Desde que te recibe notas algo extraño en su mirada. Será que trae lentes distintos o tú estás muy nerviosa por las fotos. Pasan a la salita.  Don Fernando se dirige a los estantes donde se encuentran sus cámaras.
– Esta es una de mis polaroid, ¿las conoce?,  de las que revelan de inmediato.
– Nunca he visto trabajos suyos en polaroid maestro, las fotos que sacan son de tipo comercial ¿no?
– Ahora todo es comercial niña, cualquiera le pone el dedo al disparador de una cámara, obtiene una foto y se hace llamar fotógrafo.   Siéntese ahí, en el sillón.
– ¿Y los calentadores?
– Olvídese de los calentadores niña y haga lo que le digo.

Sin replicar te sientas en el sillón. Don Fernando se acerca, te levántala falda, te descubre las piernas. Enseguida se aleja como si al tocar tu cuerpo recibiera una descarga.
– Súbase usted la falda un poco más, mas, no le dé pena. Ahora quítese la pantaleta.  Abra las piernas sí, así.   Ponga su manita en el sexo.

No comprendes qué pasa. Estás como poseída y haces exactamente todo lo que el maestro te ordena.   Quieres reaccionar de otra manera pero no puedes.   La cabellera te cubre la cara y te impide ver lo que sucede.   Sólo escuchas el “clic” del disparador de la polaroid, luego el deslizamiento de la película, después la mano del maestro arrancando la foto y tú tratando de adivinar su mirada sobre tu ridícula postura. 
– Ahora de espaldas Dorita, arrodíllese sobre el sillón y muéstreme sus nalgas.  Agáchese más, así, así muy bien niña.

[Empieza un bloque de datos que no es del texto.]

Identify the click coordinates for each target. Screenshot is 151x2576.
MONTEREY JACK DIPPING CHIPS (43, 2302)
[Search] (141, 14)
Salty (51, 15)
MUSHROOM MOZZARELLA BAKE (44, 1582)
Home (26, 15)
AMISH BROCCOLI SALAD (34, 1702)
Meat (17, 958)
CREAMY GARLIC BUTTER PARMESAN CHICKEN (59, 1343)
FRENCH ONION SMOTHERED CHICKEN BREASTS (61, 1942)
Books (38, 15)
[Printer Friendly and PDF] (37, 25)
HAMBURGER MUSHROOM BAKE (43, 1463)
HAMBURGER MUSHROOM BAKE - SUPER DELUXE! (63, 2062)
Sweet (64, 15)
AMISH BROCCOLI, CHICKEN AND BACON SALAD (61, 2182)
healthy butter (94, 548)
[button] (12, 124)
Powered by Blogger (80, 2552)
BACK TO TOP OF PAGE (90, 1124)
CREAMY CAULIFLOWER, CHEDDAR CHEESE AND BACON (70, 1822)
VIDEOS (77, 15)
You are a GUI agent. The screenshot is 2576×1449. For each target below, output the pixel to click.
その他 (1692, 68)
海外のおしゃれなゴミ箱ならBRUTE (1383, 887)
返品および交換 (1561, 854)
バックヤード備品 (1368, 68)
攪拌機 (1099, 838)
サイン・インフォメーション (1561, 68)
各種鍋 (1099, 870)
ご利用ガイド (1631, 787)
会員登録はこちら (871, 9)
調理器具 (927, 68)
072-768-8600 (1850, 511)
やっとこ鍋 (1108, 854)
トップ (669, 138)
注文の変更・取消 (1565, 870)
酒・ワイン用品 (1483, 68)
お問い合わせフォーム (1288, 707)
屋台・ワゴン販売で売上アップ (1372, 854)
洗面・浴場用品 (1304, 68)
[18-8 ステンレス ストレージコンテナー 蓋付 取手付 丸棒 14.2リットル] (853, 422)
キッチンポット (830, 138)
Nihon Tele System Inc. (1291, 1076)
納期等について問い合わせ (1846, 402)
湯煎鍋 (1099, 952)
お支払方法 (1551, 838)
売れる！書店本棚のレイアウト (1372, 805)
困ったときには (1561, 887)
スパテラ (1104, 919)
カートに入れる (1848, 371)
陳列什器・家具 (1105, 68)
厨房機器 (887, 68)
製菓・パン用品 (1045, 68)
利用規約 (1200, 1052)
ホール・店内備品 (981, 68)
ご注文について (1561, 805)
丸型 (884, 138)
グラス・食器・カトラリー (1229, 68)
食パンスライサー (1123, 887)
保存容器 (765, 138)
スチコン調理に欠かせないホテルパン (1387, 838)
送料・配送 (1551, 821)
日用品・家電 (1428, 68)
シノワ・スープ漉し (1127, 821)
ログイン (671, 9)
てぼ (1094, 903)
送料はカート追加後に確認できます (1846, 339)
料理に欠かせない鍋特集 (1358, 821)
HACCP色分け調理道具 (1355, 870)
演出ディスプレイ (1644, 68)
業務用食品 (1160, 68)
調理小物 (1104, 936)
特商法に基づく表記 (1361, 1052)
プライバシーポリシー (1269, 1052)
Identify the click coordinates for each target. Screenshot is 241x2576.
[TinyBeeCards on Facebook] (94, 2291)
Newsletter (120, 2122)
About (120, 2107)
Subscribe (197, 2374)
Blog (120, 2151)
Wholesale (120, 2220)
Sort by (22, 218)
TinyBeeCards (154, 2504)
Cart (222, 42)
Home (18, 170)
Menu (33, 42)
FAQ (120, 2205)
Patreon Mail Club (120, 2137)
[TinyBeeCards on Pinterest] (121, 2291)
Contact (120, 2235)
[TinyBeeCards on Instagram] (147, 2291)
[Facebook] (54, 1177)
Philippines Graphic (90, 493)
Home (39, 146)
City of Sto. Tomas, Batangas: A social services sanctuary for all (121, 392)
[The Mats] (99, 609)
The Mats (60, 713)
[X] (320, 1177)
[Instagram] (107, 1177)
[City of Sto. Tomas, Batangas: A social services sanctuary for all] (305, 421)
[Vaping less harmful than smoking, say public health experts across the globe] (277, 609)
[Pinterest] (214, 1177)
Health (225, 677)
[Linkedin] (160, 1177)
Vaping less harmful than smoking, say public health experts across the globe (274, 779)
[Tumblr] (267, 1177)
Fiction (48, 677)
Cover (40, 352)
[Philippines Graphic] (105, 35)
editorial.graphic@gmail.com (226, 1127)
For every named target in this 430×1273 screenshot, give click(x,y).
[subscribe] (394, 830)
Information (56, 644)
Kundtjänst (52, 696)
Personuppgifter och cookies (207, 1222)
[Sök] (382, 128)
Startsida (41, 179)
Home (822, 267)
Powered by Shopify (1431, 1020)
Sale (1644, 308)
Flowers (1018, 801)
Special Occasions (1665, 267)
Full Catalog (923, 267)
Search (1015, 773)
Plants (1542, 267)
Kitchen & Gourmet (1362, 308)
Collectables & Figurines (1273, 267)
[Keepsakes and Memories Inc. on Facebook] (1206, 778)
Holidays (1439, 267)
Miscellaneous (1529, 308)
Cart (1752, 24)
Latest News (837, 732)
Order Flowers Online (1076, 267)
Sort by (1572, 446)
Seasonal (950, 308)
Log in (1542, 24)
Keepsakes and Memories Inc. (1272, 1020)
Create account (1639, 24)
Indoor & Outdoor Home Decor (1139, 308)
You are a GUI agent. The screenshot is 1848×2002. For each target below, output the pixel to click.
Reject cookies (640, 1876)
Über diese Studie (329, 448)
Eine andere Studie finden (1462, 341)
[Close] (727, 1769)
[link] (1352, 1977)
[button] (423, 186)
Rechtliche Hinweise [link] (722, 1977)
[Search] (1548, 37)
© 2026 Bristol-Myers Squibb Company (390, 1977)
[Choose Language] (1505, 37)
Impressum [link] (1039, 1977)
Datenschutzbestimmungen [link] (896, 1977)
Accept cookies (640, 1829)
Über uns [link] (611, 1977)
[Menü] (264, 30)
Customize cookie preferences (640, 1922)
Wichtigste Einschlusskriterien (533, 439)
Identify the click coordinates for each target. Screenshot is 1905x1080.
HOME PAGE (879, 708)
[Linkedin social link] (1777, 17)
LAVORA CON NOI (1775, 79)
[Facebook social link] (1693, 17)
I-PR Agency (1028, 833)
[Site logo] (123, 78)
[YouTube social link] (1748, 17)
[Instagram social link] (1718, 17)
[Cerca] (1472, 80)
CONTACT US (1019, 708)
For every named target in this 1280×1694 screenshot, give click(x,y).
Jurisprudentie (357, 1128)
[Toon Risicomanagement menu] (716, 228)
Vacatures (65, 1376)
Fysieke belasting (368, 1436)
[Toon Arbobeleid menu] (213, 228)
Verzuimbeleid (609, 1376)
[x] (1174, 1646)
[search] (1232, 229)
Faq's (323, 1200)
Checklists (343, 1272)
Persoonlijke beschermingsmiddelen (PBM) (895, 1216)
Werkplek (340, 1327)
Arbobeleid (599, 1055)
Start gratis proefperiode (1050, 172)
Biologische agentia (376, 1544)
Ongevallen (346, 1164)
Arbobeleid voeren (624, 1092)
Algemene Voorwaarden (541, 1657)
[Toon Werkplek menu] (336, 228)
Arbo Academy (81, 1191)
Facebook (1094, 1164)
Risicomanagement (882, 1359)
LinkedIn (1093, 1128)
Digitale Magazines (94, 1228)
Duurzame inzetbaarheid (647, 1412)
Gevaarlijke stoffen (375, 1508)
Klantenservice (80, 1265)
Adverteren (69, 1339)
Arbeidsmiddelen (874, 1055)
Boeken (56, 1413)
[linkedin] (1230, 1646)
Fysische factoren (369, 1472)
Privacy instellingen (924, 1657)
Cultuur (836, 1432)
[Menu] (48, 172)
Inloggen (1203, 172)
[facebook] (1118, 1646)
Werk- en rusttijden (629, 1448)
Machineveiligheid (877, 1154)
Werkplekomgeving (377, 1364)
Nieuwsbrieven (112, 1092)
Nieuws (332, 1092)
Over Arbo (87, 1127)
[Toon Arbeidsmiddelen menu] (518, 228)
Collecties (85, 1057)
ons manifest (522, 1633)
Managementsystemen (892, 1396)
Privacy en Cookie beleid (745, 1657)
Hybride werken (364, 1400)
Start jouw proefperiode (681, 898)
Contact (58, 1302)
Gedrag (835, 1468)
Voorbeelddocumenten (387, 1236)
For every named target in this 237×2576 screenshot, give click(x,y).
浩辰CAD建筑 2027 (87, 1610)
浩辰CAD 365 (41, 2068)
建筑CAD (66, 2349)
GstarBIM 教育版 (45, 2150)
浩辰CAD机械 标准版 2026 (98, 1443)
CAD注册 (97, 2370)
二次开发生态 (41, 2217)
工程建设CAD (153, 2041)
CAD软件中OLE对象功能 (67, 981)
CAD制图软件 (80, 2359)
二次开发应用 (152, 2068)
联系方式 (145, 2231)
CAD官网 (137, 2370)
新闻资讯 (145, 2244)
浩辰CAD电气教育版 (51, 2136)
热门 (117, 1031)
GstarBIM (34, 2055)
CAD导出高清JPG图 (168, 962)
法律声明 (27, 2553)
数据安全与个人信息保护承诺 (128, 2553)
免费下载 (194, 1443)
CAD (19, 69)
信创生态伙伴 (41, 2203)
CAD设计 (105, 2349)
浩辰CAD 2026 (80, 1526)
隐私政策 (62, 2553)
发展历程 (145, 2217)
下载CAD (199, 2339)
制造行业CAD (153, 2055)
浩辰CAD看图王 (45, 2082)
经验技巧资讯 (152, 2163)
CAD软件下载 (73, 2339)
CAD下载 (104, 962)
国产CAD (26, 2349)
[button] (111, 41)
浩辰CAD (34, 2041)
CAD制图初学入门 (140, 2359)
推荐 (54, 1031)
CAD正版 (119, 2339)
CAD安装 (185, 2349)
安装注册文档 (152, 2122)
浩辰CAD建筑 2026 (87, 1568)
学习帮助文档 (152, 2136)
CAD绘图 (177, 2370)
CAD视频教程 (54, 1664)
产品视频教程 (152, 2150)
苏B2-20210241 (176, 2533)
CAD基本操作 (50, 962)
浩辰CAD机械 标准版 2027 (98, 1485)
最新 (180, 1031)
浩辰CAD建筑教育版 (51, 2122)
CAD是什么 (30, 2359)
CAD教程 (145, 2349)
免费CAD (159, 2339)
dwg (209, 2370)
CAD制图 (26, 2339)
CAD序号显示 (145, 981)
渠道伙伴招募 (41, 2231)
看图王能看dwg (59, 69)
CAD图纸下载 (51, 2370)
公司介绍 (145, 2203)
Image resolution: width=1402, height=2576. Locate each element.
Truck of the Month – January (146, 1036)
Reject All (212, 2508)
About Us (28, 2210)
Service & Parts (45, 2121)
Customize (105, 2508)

Los sonidos siguen saliendo de la cámara, sientes que cada clic te rompe los tímpanos.   Tu cuerpo se moja con un abundante y molesto sudor.  Temes la llegada de su flaca esposa e involuntariamente te reincorporas como resorte, te bajas la falda, te pones la pantaleta y tus ojos se clavan en Don Fernando.
– Dorita, no me mire así, los años pasan y uno ya no siente nada.    Hay que darse ciertas mañas para arrancarle a la vida aunque sea los recuerdos de otros tiempos.   Usted me entiende.

Las manos de Don Fernando aún despegan la película polaroid de los negativos.   Sus ojos observan las fotos por un momento y te las da. Su expresión vuelve a ser la de antes, la que conociste el día de su entrevista.
– ¿Le gustan?

Sientes más frío que en ningún momento. Guardas las fotos sin mirarlas y sin contestar nada.  Sales de su estudio.  Subes al auto.  Enciendes el motor y arrancas muy despacio. Las calles te parecen desconocidas, como si nunca las hubieras transitado antes. Pasados unos minutos, en el primer semáforo que te detiene con su luz roja, rompes las fotografías. Al arrancar de nuevo, a través de la ventanilla sueltas muy poco a poco los pedacitos de las polaroid por temor a ser descubierta como una más de esas personas que tiran basura en la vía pública.